Eavesdropping

American Pickers’ Mike Wolfe Uncovers his First Find

On the History Channel series American Pickers, Mike Wolfe travels the country digging up unbelievable (and undervalued) collectibles. His new book, Kid Pickers: How to Turn Junk into Treasure, teaches a younger audience about the amazing stories lurking in everyday objects. Here, he tells us a story of his own about the first time he hit a goldmine.

Andy Kropa / Getty Images Entertainment

My name is Mike Wolfe, and I’m the creator and host of a show on The History Network called “American Pickers.”

I’ve also got a children’s book that just came out called “Kid Pickers: How to Turn Junk into Treasure.” Basically, the book teaches children when they can find things, they can learn about their community’s history, their family’s history, recycling and re-purposing.

So here’s a story from my own youth, about how I stumbled into this crazy profession.

We lived in Joliet, Illinois. I was one of those kids that walked to school. I had a single mother, and we didn’t have a lot of money. I can remember, when I walked to school, I could always see the older kids down the street, and they all had these incredible bicycles. You know, just watching the motion, them having fun, I wanted one really bad. I wasn’t even old enough or even big enough to ride one, but I knew I had to have one. My mother couldn’t afford one, and she shut me down.

Now, one day I was walking to school and it was one of those really large garbage days where everybody threw everything out. So I’m looking at all this stuff and I notice there’s like two or three bicycles, and I’m thinking to myself, “Oh my gosh, I cannot believe that someone actually threw out bicycles.”

It was like full-on, wild west days, gold rush. I mean, time stopped for me.

I don’t care how old you are. When you want something so badly, and then all of a sudden you’re thrown into it, there’s nothing else.

I was looking around like, “Okay, are these really free?” And I actually went to one of the houses. I said, “Excuse me, are you throwing away these bicycles?” And they said, “Yes, we are young man.” And I was like, “Okay, game on.”

Have you ever had just one chocolate cookie? Have you ever had just one brownie? Have you ever ate just one potato chip? No. So when you’re standing there and you’re looking at all these bicycles, why would you want to just take one?

So I grabbed the bikes.

I decided not to go to school that day. I was like, “I’m too busy to do that,” and I drug all this stuff home. It took me, gosh, at least two or three hours because there were a lot of parts.
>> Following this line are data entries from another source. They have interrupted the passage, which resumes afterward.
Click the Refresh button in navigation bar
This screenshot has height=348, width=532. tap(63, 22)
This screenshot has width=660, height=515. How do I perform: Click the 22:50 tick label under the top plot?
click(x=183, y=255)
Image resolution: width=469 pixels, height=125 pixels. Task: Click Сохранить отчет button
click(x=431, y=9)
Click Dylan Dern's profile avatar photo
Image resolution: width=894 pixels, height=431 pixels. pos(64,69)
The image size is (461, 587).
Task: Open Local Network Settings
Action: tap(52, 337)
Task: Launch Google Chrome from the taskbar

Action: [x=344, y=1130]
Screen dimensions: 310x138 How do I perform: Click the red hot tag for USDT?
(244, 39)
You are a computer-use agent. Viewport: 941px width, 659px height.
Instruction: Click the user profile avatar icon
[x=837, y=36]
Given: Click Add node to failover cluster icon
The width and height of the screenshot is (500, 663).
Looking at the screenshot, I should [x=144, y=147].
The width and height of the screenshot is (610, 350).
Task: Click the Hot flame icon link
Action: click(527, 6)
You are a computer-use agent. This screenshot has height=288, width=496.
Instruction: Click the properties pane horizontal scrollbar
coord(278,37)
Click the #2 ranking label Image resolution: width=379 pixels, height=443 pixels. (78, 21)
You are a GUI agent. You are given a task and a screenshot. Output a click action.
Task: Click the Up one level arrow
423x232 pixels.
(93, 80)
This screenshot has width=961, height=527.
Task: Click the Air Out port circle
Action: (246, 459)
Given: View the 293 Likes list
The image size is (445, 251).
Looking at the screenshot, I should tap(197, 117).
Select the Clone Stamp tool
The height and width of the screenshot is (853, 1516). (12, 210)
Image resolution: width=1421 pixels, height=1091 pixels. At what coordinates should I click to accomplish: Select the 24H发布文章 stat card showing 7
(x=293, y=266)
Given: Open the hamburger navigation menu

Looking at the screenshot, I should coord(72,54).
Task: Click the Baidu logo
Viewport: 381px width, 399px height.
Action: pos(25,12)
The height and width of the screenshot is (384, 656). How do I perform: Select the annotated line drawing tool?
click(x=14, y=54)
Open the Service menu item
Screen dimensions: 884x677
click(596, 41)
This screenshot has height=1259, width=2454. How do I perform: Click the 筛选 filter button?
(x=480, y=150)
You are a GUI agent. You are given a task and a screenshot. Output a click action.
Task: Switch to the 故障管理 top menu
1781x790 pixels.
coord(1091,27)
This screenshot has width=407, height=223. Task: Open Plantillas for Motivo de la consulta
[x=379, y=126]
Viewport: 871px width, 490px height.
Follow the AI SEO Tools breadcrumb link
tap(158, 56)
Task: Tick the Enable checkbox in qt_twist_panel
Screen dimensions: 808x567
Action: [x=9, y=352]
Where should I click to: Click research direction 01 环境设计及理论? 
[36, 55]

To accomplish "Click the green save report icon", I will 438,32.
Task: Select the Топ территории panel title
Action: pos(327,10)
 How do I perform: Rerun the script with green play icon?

And then I’m standing in a sea of bicycles. I was in heaven.

I’m standing in the front yard, very proud of myself. I’m like, “I climbed Mt. Everest here. I’m planting the flag.”

I turn around, and my mom is there. It’s just this “The Good, the Bad and the Ugly” moment, you know? She’s got the hairy eyeball. I’m looking at her, she’s looking at me.

She got a call from the school and she was beside herself. She had to get home right away to find out what happened to me. She’s like, “What are you doing?”

I couldn’t think of anything else other than: “This is my bicycle shop. I’m starting a bicycle shop.”

She was mad. She was so mad.

She was like, “Stay in school. But, if you’re gonna start a bicycle shop, then what I will do is: I’m not gonna pull my car in the garage anymore. The garage is yours. That’s where you can put all of this stuff.”

I remember that just like it was yesterday, because, you know, her car was everything to her. We’re in the Midwest, the winters are bad, so she had to actually go out there and scrape the windshield and do all these things that she normally wouldn’t have to do. She did that for me.

That one moment where she gave me the space to put things, and she understood how much they meant to me, meant everything to me.